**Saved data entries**
-*-

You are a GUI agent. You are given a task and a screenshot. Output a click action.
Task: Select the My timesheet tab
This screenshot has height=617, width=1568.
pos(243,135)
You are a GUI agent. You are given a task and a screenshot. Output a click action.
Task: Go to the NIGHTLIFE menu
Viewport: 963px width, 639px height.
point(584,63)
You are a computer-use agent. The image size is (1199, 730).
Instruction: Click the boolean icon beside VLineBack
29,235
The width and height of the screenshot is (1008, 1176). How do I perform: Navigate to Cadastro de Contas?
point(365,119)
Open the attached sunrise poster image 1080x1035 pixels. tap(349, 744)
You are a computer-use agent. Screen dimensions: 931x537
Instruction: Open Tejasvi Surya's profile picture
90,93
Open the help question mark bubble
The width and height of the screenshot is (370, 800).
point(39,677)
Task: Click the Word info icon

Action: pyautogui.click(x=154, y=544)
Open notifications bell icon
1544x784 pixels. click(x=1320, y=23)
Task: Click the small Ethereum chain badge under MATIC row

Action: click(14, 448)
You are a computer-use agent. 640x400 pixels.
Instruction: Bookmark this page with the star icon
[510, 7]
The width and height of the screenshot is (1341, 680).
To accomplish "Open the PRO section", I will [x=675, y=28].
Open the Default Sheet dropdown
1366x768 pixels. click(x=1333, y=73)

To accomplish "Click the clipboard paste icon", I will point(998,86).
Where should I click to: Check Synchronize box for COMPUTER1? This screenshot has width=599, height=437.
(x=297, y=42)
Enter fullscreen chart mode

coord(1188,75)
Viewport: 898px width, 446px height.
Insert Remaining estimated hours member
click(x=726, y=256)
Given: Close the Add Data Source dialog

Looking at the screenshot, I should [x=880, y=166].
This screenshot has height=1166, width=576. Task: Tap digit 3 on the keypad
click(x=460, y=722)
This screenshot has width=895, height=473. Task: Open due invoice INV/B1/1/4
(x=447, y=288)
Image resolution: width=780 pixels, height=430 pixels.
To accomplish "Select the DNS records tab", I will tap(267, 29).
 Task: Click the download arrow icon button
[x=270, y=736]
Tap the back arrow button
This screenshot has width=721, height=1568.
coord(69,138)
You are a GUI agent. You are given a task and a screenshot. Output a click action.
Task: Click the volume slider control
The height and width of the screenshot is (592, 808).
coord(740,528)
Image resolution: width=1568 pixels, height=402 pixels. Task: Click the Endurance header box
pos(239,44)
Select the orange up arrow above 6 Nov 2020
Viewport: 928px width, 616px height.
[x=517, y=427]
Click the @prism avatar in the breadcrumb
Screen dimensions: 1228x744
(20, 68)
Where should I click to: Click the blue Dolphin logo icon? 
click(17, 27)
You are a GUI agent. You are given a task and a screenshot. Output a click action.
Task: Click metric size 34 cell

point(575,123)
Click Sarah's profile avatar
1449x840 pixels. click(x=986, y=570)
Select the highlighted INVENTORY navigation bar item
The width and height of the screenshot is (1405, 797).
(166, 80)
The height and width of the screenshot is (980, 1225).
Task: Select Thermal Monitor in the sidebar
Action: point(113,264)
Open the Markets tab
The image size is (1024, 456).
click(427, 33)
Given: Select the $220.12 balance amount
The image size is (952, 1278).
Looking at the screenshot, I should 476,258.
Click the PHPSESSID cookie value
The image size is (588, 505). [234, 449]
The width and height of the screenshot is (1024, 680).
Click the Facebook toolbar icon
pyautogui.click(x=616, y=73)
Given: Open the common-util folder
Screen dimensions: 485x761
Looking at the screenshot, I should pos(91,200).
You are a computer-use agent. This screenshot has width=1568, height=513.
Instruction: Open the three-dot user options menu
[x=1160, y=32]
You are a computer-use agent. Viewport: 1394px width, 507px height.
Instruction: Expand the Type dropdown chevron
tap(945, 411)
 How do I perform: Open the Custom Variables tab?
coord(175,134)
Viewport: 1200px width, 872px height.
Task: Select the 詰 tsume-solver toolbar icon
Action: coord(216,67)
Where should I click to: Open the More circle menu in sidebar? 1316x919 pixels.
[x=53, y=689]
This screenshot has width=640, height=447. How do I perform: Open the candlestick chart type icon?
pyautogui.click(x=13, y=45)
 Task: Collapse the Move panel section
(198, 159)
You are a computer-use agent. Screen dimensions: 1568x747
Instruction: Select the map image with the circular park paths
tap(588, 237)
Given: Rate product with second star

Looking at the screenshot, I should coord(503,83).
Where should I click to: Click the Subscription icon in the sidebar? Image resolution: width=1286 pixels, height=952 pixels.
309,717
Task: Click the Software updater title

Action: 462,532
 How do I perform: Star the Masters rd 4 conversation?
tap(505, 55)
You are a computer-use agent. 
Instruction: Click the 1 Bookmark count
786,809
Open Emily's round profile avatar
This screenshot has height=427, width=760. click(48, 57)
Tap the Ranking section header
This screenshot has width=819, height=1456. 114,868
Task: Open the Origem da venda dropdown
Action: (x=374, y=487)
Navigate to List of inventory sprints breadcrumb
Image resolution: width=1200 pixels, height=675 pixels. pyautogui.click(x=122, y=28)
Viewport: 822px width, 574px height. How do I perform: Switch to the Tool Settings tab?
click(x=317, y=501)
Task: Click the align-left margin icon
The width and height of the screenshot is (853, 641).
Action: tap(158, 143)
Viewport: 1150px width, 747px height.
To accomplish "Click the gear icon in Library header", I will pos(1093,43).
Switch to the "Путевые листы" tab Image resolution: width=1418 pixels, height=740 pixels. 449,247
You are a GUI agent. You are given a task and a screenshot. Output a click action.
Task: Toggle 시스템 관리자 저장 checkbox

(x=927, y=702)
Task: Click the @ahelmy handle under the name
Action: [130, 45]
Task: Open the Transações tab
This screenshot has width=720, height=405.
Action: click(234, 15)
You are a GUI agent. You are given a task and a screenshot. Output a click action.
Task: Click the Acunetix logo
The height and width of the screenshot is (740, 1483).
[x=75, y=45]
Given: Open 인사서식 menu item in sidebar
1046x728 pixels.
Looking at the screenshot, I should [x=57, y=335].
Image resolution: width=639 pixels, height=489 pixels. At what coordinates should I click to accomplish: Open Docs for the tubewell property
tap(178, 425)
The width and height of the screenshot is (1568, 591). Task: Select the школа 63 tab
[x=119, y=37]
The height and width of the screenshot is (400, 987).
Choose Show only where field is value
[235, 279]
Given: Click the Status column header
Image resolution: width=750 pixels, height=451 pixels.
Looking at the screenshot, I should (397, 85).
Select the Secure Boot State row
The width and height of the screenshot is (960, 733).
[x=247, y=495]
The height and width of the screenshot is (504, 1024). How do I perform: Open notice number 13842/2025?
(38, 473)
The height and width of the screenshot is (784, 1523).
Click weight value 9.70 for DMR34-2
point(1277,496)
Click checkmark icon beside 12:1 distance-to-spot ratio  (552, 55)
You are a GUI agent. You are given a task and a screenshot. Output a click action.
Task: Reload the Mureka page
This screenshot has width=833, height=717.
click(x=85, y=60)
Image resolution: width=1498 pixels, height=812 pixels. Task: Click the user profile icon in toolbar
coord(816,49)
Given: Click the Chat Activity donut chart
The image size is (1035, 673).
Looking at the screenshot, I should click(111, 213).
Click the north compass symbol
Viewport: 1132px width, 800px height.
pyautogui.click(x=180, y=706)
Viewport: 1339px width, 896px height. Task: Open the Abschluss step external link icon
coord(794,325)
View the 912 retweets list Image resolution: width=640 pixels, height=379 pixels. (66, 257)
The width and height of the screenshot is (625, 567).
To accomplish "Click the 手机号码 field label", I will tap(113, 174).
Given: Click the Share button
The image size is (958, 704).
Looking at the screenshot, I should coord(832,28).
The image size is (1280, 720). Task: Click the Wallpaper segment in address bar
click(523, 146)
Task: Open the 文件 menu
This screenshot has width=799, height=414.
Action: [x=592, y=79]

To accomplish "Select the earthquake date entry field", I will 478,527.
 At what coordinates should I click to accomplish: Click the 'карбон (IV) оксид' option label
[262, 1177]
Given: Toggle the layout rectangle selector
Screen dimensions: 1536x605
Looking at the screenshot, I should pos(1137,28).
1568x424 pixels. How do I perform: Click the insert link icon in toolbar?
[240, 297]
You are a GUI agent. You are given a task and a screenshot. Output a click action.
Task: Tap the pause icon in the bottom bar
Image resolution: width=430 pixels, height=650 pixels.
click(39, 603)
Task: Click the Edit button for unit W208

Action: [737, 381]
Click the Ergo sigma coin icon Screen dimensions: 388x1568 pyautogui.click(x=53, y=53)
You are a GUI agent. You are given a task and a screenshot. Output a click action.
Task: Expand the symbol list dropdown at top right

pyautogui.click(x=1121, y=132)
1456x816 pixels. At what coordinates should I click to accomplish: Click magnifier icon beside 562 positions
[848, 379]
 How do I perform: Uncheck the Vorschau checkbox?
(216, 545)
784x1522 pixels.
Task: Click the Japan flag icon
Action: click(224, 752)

-*-

**WHAT YOU HAVE TO DO**
Above are the records; please copy exactly their first line and each line after it through the line containing "Open the help question mark bubble", and no line after that.

**REPLY**
You are a GUI agent. You are given a task and a screenshot. Output a click action.
Task: Select the My timesheet tab
This screenshot has height=617, width=1568.
pos(243,135)
You are a GUI agent. You are given a task and a screenshot. Output a click action.
Task: Go to the NIGHTLIFE menu
Viewport: 963px width, 639px height.
point(584,63)
You are a computer-use agent. The image size is (1199, 730).
Instruction: Click the boolean icon beside VLineBack
29,235
The width and height of the screenshot is (1008, 1176). How do I perform: Navigate to Cadastro de Contas?
point(365,119)
Open the attached sunrise poster image 1080x1035 pixels. tap(349, 744)
You are a computer-use agent. Screen dimensions: 931x537
Instruction: Open Tejasvi Surya's profile picture
90,93
Open the help question mark bubble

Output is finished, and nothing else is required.